The cookbook may be ordered from the re-enactment group’s Web site.  At the moment, due to “a sudden influx of interest” (probably due to the article cited above), they’ve sold out, but new copies will be in stock within days.  I’ll be buying one.

(I must admit, the thought of a monastery where every monk ate a pound of beans, every day, is a bit daunting, due to their well-known side effectNot the odor of sanctity!)



  1. If you're interested in more on medieval life, I'd recommend a couple of YouTube channels; 'Shadiversity' and 'Modern History TV'.

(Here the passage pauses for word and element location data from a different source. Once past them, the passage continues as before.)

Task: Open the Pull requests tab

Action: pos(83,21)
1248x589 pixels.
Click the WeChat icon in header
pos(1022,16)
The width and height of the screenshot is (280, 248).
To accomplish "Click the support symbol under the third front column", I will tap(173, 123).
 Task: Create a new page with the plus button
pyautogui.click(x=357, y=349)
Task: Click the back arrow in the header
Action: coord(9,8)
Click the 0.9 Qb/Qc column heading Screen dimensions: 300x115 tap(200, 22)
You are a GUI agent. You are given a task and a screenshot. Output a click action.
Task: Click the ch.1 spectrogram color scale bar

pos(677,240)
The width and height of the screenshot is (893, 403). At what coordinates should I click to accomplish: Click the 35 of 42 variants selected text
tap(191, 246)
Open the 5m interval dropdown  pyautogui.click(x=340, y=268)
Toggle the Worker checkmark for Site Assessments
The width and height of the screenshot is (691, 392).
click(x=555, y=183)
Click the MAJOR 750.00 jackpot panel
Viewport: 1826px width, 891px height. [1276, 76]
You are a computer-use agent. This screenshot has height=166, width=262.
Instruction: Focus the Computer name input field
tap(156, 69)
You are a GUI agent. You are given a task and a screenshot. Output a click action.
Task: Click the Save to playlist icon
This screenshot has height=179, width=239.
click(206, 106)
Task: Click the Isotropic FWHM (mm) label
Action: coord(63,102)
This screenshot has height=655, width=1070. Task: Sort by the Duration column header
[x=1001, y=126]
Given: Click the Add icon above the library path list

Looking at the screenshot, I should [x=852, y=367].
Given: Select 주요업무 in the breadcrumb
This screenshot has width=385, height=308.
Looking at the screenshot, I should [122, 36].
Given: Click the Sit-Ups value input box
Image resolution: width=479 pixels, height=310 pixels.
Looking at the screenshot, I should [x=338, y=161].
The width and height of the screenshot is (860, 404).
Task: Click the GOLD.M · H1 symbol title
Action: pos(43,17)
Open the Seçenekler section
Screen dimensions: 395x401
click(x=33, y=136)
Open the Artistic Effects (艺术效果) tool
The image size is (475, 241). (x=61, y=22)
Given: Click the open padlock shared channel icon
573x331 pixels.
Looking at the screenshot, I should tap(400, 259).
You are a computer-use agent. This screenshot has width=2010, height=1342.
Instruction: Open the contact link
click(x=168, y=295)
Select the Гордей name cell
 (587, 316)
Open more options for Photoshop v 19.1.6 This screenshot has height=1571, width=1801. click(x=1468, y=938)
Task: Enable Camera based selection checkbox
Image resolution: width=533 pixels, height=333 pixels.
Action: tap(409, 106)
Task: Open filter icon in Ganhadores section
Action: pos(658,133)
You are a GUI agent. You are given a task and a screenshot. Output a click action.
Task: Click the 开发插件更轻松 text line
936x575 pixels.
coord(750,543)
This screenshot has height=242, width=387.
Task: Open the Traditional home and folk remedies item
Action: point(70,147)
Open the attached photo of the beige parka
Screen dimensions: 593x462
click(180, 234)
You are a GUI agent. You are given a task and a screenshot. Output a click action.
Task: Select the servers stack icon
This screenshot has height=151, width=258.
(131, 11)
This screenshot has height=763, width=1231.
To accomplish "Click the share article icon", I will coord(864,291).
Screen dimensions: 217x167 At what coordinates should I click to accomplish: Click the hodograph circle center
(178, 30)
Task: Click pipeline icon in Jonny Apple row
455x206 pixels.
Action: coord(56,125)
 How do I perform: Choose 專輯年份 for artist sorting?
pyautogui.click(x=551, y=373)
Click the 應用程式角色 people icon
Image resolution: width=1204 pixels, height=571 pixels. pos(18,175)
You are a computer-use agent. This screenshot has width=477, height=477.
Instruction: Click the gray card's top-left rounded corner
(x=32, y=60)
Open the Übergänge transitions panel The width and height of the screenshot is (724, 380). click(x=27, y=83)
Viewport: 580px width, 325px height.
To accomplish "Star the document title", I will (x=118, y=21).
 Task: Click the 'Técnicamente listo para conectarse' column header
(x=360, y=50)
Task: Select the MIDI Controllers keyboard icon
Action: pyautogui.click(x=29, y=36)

  2. From my mother's family stories:

    Beans, beans the magical fruit
    The more you eat the more you toot
    The more you toot the better you feel
    So eat your beans at every meal…

  3. My dad, who grew up in Louisiana during the war years, told me that the local Catholic Bishop declared that ducks counted as fish (because many ducks showed up as the fish went deeper due to the cold.)

    Gaming the rules to ensure your parishioners ate, it's what a good Christian should do.

  4. My youngest daughter needed to bring in a medieval dish to school as part of her history class. We were stumped until she remembered the nursery rhyme – Pease porridge hot, pease porridge cold, pease porridge in the pot, nine days old.

    One pound of split peas, one large onion, diced and sauteed in butter, 18oz rolled oats (my family tales are of 'stretching' everything with oats), water, cooked it and then left it on 'warm' overnight. Added salt to taste the next morning.

    We put this in a large pot, included a serving spoon, plastic cups and spoons for tasting, and bundled her off to school. That afternoon we collected a very empty pot. Who would have thought that pease porridge would be a hit with modern teenagers?

  5. Monks stank anyway, as St. Benedict in his Rule proscribed frequent bathing except for the sick. Even in modern times, orders such as the Carthusians still bathe infrequently, often with cold water only, and wear hair shirts 24/7.

  6. Sir:

    I checked the Iron Shepherds' website

    and found this notation:

    — SOLD OUT —

    Due to a sudden influx of interest we have sadly sold out of online stock. We have placed an order for further copies and these should be with us towards the end of September.

    To recieve an email notification when the book is back in stock, sign up to our mailing list by clicking here.

    I am waiting for the notification.

    I don't think that the idea of processing beans with an alkali was developed sometime in the early to mid 1800s, and likely was not common until baking soda (sodium bicarbonate) replaced washing soda (sodium carbonate – from saltwort), or potash (potassium hydroxide from wood ashes) in the process.